TASK OBJECTIVE
Return the following entries exactly, word for word.

(Dataset excerpts)
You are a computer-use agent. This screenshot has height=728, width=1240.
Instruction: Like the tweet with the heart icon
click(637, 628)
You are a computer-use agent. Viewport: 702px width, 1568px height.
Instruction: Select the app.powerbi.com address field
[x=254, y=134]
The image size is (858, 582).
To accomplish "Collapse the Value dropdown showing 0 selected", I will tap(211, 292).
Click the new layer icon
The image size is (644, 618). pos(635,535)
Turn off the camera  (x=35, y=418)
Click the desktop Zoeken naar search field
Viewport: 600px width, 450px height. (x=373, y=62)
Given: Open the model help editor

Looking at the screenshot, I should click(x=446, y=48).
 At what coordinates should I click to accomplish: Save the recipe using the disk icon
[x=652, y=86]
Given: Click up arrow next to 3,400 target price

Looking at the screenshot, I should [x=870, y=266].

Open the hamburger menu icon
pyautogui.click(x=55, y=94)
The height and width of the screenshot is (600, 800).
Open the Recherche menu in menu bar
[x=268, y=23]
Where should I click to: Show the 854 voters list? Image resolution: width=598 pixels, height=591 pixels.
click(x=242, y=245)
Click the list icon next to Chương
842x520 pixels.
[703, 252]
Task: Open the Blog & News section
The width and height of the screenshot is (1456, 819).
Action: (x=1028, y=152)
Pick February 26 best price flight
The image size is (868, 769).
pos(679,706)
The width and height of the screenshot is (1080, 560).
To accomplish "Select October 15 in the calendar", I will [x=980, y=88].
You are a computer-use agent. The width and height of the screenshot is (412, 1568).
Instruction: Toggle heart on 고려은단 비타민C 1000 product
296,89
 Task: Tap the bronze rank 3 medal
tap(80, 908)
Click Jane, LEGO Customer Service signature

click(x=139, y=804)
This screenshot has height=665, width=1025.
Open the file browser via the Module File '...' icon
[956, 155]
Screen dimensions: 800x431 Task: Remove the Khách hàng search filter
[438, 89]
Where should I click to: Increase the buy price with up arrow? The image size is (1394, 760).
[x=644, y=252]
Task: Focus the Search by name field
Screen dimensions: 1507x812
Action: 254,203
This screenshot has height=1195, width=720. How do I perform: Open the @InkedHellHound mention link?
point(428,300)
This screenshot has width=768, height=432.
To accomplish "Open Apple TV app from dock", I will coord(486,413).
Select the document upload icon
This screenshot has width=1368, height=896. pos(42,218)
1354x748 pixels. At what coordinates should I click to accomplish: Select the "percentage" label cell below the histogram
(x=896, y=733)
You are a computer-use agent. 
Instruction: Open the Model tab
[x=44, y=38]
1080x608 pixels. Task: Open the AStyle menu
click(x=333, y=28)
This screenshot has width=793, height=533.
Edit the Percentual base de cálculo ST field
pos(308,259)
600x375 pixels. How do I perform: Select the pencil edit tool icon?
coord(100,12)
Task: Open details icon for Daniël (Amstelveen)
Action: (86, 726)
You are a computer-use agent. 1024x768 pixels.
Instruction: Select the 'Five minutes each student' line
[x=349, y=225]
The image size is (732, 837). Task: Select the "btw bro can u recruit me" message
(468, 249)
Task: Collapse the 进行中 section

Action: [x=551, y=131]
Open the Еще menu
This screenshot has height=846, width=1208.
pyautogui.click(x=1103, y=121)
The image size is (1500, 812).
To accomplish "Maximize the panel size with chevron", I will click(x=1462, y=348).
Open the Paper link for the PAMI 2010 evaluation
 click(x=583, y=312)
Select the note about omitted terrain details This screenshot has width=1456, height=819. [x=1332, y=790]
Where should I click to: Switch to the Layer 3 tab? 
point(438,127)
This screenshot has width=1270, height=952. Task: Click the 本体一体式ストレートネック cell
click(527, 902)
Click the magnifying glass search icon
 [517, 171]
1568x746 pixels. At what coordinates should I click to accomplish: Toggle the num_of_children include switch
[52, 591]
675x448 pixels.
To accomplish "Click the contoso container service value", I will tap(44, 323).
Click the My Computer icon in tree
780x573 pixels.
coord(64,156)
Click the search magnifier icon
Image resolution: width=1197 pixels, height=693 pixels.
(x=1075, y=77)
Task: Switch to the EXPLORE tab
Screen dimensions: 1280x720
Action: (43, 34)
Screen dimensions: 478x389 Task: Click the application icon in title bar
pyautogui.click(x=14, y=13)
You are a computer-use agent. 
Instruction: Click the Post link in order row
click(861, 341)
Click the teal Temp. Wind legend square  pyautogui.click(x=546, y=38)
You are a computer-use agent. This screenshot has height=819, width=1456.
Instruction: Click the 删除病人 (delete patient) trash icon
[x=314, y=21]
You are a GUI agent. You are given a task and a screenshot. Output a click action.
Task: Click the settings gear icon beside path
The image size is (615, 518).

FINISHED TASK
You are a computer-use agent. This screenshot has height=728, width=1240.
Instruction: Like the tweet with the heart icon
click(637, 628)
You are a computer-use agent. Viewport: 702px width, 1568px height.
Instruction: Select the app.powerbi.com address field
[x=254, y=134]
The image size is (858, 582).
To accomplish "Collapse the Value dropdown showing 0 selected", I will tap(211, 292).
Click the new layer icon
The image size is (644, 618). pos(635,535)
Turn off the camera  (x=35, y=418)
Click the desktop Zoeken naar search field
Viewport: 600px width, 450px height. (x=373, y=62)
Given: Open the model help editor

Looking at the screenshot, I should click(x=446, y=48).
 At what coordinates should I click to accomplish: Save the recipe using the disk icon
[x=652, y=86]
Given: Click up arrow next to 3,400 target price

Looking at the screenshot, I should [x=870, y=266].

Open the hamburger menu icon
pyautogui.click(x=55, y=94)
The height and width of the screenshot is (600, 800).
Open the Recherche menu in menu bar
[x=268, y=23]
Where should I click to: Show the 854 voters list? Image resolution: width=598 pixels, height=591 pixels.
click(x=242, y=245)
Click the list icon next to Chương
842x520 pixels.
[703, 252]
Task: Open the Blog & News section
The width and height of the screenshot is (1456, 819).
Action: (x=1028, y=152)
Pick February 26 best price flight
The image size is (868, 769).
pos(679,706)
The width and height of the screenshot is (1080, 560).
To accomplish "Select October 15 in the calendar", I will [x=980, y=88].
You are a computer-use agent. The width and height of the screenshot is (412, 1568).
Instruction: Toggle heart on 고려은단 비타민C 1000 product
296,89
 Task: Tap the bronze rank 3 medal
tap(80, 908)
Click Jane, LEGO Customer Service signature

click(x=139, y=804)
This screenshot has height=665, width=1025.
Open the file browser via the Module File '...' icon
[956, 155]
Screen dimensions: 800x431 Task: Remove the Khách hàng search filter
[438, 89]
Where should I click to: Increase the buy price with up arrow? The image size is (1394, 760).
[x=644, y=252]
Task: Focus the Search by name field
Screen dimensions: 1507x812
Action: 254,203
This screenshot has height=1195, width=720. How do I perform: Open the @InkedHellHound mention link?
point(428,300)
This screenshot has width=768, height=432.
To accomplish "Open Apple TV app from dock", I will coord(486,413).
Select the document upload icon
This screenshot has width=1368, height=896. pos(42,218)
1354x748 pixels. At what coordinates should I click to accomplish: Select the "percentage" label cell below the histogram
(x=896, y=733)
You are a computer-use agent. 
Instruction: Open the Model tab
[x=44, y=38]
1080x608 pixels. Task: Open the AStyle menu
click(x=333, y=28)
This screenshot has width=793, height=533.
Edit the Percentual base de cálculo ST field
pos(308,259)
600x375 pixels. How do I perform: Select the pencil edit tool icon?
coord(100,12)
Task: Open details icon for Daniël (Amstelveen)
Action: (86, 726)
You are a computer-use agent. 1024x768 pixels.
Instruction: Select the 'Five minutes each student' line
[x=349, y=225]
The image size is (732, 837). Task: Select the "btw bro can u recruit me" message
(468, 249)
Task: Collapse the 进行中 section

Action: [x=551, y=131]
Open the Еще menu
This screenshot has height=846, width=1208.
pyautogui.click(x=1103, y=121)
The image size is (1500, 812).
To accomplish "Maximize the panel size with chevron", I will click(x=1462, y=348).
Open the Paper link for the PAMI 2010 evaluation
 click(x=583, y=312)
Select the note about omitted terrain details This screenshot has width=1456, height=819. [x=1332, y=790]
Where should I click to: Switch to the Layer 3 tab? 
point(438,127)
This screenshot has width=1270, height=952. Task: Click the 本体一体式ストレートネック cell
click(527, 902)
Click the magnifying glass search icon
 [517, 171]
1568x746 pixels. At what coordinates should I click to accomplish: Toggle the num_of_children include switch
[52, 591]
675x448 pixels.
To accomplish "Click the contoso container service value", I will tap(44, 323).
Click the My Computer icon in tree
780x573 pixels.
coord(64,156)
Click the search magnifier icon
Image resolution: width=1197 pixels, height=693 pixels.
(x=1075, y=77)
Task: Switch to the EXPLORE tab
Screen dimensions: 1280x720
Action: (43, 34)
Screen dimensions: 478x389 Task: Click the application icon in title bar
pyautogui.click(x=14, y=13)
You are a computer-use agent. 
Instruction: Click the Post link in order row
click(861, 341)
Click the teal Temp. Wind legend square  pyautogui.click(x=546, y=38)
You are a computer-use agent. This screenshot has height=819, width=1456.
Instruction: Click the 删除病人 (delete patient) trash icon
[x=314, y=21]
You are a GUI agent. You are given a task and a screenshot. Output a click action.
Task: Click the settings gear icon beside path
The image size is (615, 518).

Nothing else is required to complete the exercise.